* _Work instruction_: Starting at the line where "The image size is (407, 242)." occurs, reproduce each line through the end of the entries below exactly. Omit every picture.

* _Stored data_:

________________________________________

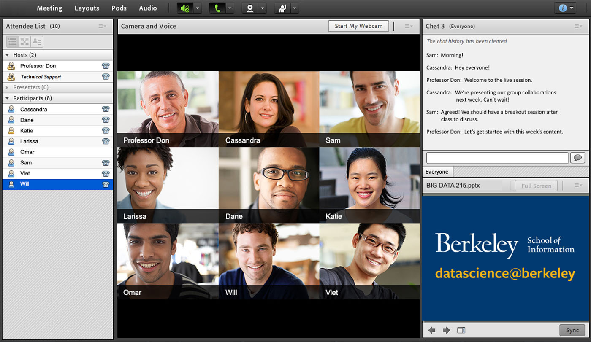Toggle the webcam icon in top toolbar
The image size is (591, 342).
click(x=250, y=8)
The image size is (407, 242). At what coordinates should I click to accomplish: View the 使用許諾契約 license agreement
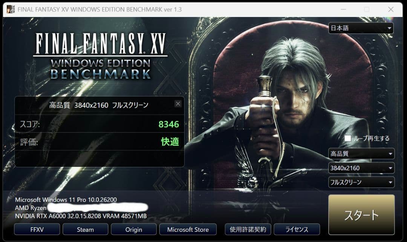coord(248,229)
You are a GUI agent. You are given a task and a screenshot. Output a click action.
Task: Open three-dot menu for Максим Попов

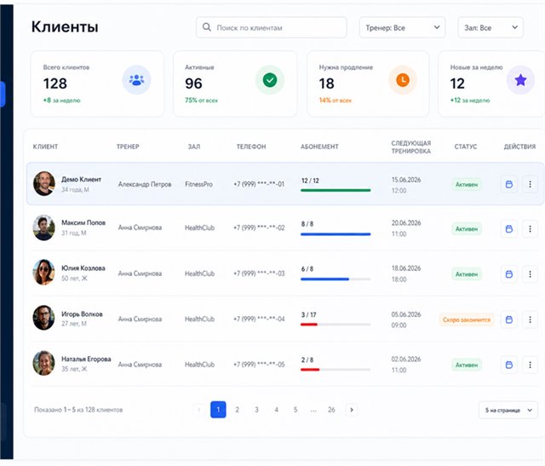530,229
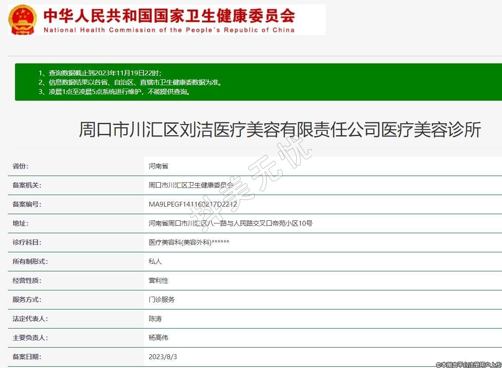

________________________________________

* _Result of the task_:
The image size is (407, 242). At what coordinates should I click to accomplish: View the 使用許諾契約 license agreement
coord(248,229)
You are a GUI agent. You are given a task and a screenshot. Output a click action.
Task: Open three-dot menu for Максим Попов

530,229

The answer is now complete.